++++ Text provided ++++
Laughter Is The Best Medicine

I had so much fun flexing my creative side last week for Mama Kat's Writer's Workshop that I thought I'd give it another go. Let's be honest, I also loved all the feedback! :)

This week, I'm tackling Prompt #1: Write about a time when you laughed at an inappropriate time.

From 2002 - 2005 I worked at a small boutique direct mail advertising agency for which I had a love/hate relationship. No other job has taken so much out of me, aside from being a mother.

As soon as I entered the office doors, I immediately fell under the spell and was captivated by the idea of "agency life", along with the uber chic offices with ultra cool furniture, young, hip, energetic, like-minded staff and overall aura.

I soon learned that agency life wasn't all it was cracked up to be. It's very long hours with very little reward and no matter what, the client is always right and if the client wants to see changes to their piece and it's 6:00 on a Friday evening, you make them and you stayed until they were acceptable. In other words, working here meant zero social life and a lot of fast food.

For the first year and a half, this fast-paced, often chaotic life style was okay by me because I had just gotten divorced, so I was able to pour myself into my job and became a machine. I often worked 10+ hour days, felt like I had finally hot my stride and was excelling professionally, but by
my third year, I had grown disenchanted and the shiny offices started to lackluster, not to mention the micromanagement and annoying narcissism that was all around me. At this company, the sales team and their fierce leader ruled the roost and it was starting to get annoying.
++++
Problem details =
Summarize the text above on agency life in two sentences.
++++ Entries supplied ++++
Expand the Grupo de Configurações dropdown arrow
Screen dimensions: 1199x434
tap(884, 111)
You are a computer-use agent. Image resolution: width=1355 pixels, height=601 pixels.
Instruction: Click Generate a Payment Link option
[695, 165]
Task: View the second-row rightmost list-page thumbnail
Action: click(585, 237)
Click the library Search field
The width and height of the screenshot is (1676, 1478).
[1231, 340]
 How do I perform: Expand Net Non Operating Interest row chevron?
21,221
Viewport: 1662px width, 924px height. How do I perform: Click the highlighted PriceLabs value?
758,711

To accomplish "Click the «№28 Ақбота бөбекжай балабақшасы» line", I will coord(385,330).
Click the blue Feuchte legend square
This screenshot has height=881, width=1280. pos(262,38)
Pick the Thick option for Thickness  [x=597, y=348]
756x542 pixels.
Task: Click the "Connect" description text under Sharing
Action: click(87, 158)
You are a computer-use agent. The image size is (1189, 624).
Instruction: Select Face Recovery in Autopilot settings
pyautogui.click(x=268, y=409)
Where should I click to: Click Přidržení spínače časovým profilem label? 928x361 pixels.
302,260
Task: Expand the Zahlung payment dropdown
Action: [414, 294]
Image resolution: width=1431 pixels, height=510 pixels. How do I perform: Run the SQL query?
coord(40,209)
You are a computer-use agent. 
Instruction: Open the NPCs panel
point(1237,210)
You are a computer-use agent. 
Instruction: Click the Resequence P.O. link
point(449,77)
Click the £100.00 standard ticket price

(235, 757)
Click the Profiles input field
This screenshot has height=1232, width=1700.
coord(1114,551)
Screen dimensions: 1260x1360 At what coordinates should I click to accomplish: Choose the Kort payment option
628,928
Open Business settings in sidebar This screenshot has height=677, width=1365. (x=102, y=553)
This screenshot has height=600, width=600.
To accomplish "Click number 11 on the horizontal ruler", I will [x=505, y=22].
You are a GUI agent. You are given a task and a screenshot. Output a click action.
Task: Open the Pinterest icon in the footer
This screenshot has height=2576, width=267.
++++
The answer =
Responding to a writing workshop prompt about laughing at an inappropriate time, the writer recalls working from 2002 to 2005 at a small boutique direct mail advertising agency, a job the writer had a love/hate relationship with. At first captivated by agency life, the writer found it meant very long hours, little reward and always giving in to clients, and by the third year had grown disenchanted with the micromanagement, the narcissism and the sales team's rule.